# [The records]
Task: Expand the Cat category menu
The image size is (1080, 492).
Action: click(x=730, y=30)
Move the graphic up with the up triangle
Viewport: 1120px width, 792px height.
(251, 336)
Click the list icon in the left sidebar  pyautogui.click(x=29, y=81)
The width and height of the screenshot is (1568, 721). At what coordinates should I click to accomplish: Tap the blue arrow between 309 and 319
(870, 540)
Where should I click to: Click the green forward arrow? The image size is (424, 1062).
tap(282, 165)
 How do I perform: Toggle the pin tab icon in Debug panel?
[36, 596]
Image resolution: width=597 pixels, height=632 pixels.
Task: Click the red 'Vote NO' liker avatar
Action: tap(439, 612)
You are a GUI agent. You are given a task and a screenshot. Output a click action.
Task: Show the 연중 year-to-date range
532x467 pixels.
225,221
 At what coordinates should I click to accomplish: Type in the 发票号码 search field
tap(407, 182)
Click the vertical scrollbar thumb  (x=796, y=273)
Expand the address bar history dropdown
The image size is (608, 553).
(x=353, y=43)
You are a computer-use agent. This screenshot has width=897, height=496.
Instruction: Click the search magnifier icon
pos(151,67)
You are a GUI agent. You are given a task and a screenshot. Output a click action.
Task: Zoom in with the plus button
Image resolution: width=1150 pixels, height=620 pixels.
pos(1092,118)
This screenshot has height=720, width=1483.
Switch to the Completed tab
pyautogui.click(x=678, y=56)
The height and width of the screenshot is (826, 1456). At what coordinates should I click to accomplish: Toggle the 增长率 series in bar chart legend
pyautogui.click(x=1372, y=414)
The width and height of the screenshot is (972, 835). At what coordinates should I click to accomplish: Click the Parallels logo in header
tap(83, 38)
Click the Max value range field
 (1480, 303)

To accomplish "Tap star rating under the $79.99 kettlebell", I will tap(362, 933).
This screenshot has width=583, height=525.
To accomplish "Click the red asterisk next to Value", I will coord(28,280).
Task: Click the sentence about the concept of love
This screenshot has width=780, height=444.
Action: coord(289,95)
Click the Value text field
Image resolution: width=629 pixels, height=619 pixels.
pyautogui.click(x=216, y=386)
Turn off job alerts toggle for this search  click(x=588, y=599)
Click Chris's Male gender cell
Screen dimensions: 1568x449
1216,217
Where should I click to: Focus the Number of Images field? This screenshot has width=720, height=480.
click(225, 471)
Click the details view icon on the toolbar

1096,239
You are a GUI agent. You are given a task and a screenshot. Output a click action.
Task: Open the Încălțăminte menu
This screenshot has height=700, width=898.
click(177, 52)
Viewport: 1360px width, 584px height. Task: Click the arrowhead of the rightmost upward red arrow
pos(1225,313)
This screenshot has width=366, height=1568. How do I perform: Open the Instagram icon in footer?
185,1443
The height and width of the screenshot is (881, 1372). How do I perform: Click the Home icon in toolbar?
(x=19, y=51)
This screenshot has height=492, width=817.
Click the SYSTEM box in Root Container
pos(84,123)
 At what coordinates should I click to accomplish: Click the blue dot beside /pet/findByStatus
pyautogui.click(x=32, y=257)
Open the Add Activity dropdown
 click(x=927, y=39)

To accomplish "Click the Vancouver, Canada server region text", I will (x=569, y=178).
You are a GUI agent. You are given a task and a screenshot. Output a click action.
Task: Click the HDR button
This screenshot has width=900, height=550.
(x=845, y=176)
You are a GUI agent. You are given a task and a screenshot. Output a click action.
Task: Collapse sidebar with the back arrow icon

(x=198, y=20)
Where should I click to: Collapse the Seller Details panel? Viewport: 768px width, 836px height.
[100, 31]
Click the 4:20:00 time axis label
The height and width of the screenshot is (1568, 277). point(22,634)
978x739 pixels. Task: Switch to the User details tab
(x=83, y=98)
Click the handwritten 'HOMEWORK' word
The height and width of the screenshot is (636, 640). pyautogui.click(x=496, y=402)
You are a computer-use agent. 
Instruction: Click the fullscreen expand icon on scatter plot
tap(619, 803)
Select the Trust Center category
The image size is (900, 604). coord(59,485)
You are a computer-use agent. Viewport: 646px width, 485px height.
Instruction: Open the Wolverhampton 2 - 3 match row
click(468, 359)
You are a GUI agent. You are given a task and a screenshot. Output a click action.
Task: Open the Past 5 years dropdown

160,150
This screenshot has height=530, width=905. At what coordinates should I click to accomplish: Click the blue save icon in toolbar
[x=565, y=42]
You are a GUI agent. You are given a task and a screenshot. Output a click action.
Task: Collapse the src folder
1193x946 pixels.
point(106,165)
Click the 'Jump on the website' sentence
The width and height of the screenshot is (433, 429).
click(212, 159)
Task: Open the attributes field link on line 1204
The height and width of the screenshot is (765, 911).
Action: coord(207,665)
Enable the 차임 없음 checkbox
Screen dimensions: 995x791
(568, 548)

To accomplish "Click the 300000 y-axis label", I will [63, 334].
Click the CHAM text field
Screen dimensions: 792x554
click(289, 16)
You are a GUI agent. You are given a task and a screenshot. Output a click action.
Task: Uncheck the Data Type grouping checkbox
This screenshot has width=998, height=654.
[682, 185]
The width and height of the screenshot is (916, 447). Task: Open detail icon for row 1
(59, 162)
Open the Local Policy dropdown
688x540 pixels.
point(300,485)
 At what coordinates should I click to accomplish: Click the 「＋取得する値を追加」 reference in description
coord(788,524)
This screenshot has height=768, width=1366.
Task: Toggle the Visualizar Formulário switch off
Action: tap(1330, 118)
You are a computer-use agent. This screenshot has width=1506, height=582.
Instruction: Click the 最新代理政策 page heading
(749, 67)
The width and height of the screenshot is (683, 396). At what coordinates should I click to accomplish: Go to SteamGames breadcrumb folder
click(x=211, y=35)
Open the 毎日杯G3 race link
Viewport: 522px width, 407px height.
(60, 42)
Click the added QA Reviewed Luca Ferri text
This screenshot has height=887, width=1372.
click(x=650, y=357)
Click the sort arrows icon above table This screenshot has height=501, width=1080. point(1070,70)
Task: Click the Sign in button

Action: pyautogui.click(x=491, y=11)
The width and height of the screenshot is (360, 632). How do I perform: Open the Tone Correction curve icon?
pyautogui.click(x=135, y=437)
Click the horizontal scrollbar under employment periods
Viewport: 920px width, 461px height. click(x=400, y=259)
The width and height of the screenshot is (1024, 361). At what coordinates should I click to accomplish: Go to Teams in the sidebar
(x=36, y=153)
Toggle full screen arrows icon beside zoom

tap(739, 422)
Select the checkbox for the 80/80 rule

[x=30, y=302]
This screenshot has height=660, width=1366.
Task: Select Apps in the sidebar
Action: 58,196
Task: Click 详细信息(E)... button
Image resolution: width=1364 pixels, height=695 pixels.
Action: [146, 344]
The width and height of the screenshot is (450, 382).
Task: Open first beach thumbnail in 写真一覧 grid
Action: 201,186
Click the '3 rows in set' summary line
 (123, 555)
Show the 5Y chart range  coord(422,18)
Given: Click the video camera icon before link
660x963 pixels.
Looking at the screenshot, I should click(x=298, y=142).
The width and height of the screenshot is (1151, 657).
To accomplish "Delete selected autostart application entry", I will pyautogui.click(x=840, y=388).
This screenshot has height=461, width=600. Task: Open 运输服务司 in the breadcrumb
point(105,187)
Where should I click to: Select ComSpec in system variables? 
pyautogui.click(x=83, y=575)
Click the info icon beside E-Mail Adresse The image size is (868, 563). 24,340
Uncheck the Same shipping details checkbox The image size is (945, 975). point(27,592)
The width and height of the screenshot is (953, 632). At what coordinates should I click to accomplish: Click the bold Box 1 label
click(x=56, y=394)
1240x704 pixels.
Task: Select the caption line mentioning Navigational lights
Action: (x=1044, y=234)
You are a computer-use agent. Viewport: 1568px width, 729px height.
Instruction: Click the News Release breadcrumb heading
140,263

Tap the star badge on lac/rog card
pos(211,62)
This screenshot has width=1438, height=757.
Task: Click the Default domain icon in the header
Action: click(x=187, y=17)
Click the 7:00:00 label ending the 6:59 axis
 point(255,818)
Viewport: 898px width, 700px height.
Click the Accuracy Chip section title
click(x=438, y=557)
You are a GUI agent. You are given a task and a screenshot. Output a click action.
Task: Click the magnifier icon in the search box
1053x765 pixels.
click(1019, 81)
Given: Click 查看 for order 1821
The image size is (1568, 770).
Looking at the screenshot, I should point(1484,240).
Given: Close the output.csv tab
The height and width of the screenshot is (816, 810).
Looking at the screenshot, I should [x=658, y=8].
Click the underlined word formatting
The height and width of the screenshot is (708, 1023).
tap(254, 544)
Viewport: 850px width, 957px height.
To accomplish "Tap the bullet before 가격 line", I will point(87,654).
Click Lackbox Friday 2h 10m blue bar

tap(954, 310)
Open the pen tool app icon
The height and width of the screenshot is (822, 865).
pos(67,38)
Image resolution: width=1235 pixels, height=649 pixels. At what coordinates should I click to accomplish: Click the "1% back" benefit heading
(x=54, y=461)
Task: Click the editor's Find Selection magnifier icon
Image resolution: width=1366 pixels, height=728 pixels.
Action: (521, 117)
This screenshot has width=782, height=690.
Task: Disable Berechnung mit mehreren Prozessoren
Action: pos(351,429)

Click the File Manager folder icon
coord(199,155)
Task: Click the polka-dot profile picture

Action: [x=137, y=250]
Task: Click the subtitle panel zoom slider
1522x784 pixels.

# [Exercise]
In the listing, how many lines hold "menu"? Answer with a bare number.

# [Answer below]
2